From the text on NMOS 6502 phantom reads, reproduce the passage between "NMOS 6502 Phantom" and "implements each instruction.", inclusive.

» **Reading passage**:
· · · · · · ·
NMOS 6502 Phantom Reads, Odd Yellowstone Bugs
History repeats itself. I’ve been bitten by an obscure Yellowstone bug related to 6502 phantom reads, and it’s exactly the same problem that I struggled with 13 years ago during the design of my BMOW 1 homebrew wire-wrapped CPU. In both cases, I designed some hardware where CPU reads from a specific address would have side-effects that changed the machine state. And in both cases, I later encountered baffling bugs where the CPU would perform unintentional reads from those special addresses, thanks to the CPU’s implementation details, even though the program instructions never specified a read there. It’s an especially sneaky bug when examining the source code listing reveals nothing, and you need to break the abstraction barrier and look at how the CPU actually implements each instruction.
Back in 2009 the problem was BMOW 1’s audio system, and this time it was the Yellowstone Apple II disk controller‘s Smartport hard disk I/O.
$CFF8: A Special-Purpose Disk Read Register
LOOP:
LDA DISKREG
BPL LOOP
STA ($4B),Y
...
With a traditional Apple II disk controller, in order to read the data bitstream from the disk, the program must continuously poll a shift register and check if the MSB is 1. This checking and polling loop eats CPU time, creating an upper bound on the fastest bit rate that a 1 MHz Apple II can process reliably. Yellowstone takes a different approach. When the program reads from the special address $CFF8, the Yellowstone hardware halts the CPU by deasserting the 6502 RDY signal until the shift register is filled. When the CPU resumes and the program reaches the next instruction, it’s guaranteed to have a good value with an MSB of 1, so checking the value isn’t needed. This provides just enough time savings in the inner loop for a 1 MHz Apple II to handle the faster bit rate of 3.5 inch disks, which is twice as fast as 5.25 inch disks. Pretty neat!
If the program code ever accidentally read from $CFF8 when it didn’t intend to fetch disk data, that would create a big problem by halting the CPU and desynchronizing the disk bitstream. But accidental reads should be trivial to avoid – just don’t use $CFF8 for any other purpose. If the code doesn’t reference $CFF8, then $CFF8 won’t be read… right? RIGHT? Wrong. It turns out that was a safe assumption for the 65C02, the second-generation version of the CPU that included various improvements and new instructions, and that’s present in the enhanced Apple IIe and Apple IIc. But for the original NMOS 6502, as found in the Apple II+ and unenhanced Apple IIe, it’s a different story.
· · · · · · ·
» **Excerpted data**:
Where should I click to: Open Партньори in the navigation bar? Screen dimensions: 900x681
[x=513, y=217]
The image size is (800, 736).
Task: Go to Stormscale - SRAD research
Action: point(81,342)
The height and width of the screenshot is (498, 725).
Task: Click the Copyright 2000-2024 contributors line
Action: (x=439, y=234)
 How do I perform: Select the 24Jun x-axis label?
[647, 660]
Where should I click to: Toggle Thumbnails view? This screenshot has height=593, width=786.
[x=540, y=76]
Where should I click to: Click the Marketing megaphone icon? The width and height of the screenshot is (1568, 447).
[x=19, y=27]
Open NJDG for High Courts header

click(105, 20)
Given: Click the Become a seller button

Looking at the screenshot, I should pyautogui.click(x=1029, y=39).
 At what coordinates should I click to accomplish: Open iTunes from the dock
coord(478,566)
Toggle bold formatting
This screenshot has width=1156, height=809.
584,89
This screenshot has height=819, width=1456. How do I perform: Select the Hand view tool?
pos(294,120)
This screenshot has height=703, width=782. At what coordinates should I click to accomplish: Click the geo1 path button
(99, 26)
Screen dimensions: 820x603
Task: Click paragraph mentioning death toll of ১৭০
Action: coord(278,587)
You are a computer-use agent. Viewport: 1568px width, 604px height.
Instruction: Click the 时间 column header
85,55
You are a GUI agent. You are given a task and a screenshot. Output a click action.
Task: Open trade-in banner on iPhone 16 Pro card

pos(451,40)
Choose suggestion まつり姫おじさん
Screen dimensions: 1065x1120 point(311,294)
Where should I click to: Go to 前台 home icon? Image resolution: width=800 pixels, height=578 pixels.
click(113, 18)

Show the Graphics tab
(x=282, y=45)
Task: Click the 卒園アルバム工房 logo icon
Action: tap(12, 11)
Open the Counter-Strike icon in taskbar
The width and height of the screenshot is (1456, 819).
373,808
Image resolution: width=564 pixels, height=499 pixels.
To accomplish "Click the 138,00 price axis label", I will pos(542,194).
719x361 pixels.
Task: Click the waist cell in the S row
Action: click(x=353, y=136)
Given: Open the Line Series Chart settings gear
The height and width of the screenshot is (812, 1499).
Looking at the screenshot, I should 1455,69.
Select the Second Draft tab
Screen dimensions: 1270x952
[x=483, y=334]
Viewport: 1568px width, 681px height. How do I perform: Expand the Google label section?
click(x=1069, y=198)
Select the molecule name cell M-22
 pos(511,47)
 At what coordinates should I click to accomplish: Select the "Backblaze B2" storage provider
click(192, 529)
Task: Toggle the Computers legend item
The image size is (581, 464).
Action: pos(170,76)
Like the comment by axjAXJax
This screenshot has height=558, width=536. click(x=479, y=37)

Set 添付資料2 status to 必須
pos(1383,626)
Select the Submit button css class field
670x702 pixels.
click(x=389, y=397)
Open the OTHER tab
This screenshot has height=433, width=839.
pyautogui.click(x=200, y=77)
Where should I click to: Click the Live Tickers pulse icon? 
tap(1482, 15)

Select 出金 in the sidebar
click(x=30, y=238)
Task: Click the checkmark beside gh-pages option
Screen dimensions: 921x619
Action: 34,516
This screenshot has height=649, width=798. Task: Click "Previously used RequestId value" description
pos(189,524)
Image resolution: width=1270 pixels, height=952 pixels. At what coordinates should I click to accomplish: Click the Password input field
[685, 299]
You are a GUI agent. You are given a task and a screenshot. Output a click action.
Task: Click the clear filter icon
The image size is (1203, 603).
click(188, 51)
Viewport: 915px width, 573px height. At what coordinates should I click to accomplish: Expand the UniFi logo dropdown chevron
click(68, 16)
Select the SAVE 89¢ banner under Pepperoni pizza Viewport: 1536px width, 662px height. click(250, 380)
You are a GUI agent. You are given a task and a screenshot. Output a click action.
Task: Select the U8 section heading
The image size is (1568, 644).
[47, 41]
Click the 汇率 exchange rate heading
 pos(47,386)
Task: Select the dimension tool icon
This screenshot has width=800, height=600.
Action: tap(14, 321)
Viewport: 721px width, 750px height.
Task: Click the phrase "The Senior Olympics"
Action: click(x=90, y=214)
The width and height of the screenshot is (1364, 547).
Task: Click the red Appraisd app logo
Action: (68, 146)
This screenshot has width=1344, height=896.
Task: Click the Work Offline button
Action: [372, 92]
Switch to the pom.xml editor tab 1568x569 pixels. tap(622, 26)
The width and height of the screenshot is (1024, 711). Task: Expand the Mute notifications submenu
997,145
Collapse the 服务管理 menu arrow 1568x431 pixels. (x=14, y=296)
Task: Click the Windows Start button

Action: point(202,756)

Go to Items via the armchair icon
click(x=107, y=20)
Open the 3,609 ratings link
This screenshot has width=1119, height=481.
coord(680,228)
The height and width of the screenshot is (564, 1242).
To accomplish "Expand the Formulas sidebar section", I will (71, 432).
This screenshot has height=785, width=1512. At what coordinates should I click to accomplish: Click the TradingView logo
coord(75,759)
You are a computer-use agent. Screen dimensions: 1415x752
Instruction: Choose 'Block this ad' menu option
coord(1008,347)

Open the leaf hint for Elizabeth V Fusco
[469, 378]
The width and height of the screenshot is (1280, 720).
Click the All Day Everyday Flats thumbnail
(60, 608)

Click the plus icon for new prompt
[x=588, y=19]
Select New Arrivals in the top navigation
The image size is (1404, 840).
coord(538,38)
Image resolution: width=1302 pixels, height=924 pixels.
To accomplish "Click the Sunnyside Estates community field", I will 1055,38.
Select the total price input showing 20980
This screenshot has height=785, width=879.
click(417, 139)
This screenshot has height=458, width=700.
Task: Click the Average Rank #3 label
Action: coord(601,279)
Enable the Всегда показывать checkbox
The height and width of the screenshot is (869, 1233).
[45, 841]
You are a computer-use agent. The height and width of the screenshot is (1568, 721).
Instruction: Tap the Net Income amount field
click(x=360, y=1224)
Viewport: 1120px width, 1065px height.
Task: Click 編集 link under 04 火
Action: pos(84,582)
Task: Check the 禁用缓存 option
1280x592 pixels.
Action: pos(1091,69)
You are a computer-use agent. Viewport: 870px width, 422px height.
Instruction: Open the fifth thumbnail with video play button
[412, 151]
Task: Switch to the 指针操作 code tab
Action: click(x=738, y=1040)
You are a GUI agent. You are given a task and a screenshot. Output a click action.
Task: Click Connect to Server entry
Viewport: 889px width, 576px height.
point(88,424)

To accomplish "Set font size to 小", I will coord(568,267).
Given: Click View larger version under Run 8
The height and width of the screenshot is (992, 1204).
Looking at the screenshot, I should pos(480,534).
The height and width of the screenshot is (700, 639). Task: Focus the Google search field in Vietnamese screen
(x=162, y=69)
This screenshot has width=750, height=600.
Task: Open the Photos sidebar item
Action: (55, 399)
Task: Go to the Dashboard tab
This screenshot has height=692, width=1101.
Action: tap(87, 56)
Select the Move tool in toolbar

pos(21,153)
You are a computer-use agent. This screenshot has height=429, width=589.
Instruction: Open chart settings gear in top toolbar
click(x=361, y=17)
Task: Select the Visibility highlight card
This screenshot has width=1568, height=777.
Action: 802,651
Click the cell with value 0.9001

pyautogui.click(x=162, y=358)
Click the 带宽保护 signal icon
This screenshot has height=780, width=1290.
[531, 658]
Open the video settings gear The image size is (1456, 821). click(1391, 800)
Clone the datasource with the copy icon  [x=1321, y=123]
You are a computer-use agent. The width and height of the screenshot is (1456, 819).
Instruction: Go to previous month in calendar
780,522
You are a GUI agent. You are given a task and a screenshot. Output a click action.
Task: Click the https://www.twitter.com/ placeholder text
· · · · · · ·
» **Complete response**:
NMOS 6502 Phantom Reads, Odd Yellowstone Bugs
History repeats itself. I’ve been bitten by an obscure Yellowstone bug related to 6502 phantom reads, and it’s exactly the same problem that I struggled with 13 years ago during the design of my BMOW 1 homebrew wire-wrapped CPU. In both cases, I designed some hardware where CPU reads from a specific address would have side-effects that changed the machine state. And in both cases, I later encountered baffling bugs where the CPU would perform unintentional reads from those special addresses, thanks to the CPU’s implementation details, even though the program instructions never specified a read there. It’s an especially sneaky bug when examining the source code listing reveals nothing, and you need to break the abstraction barrier and look at how the CPU actually implements each instruction.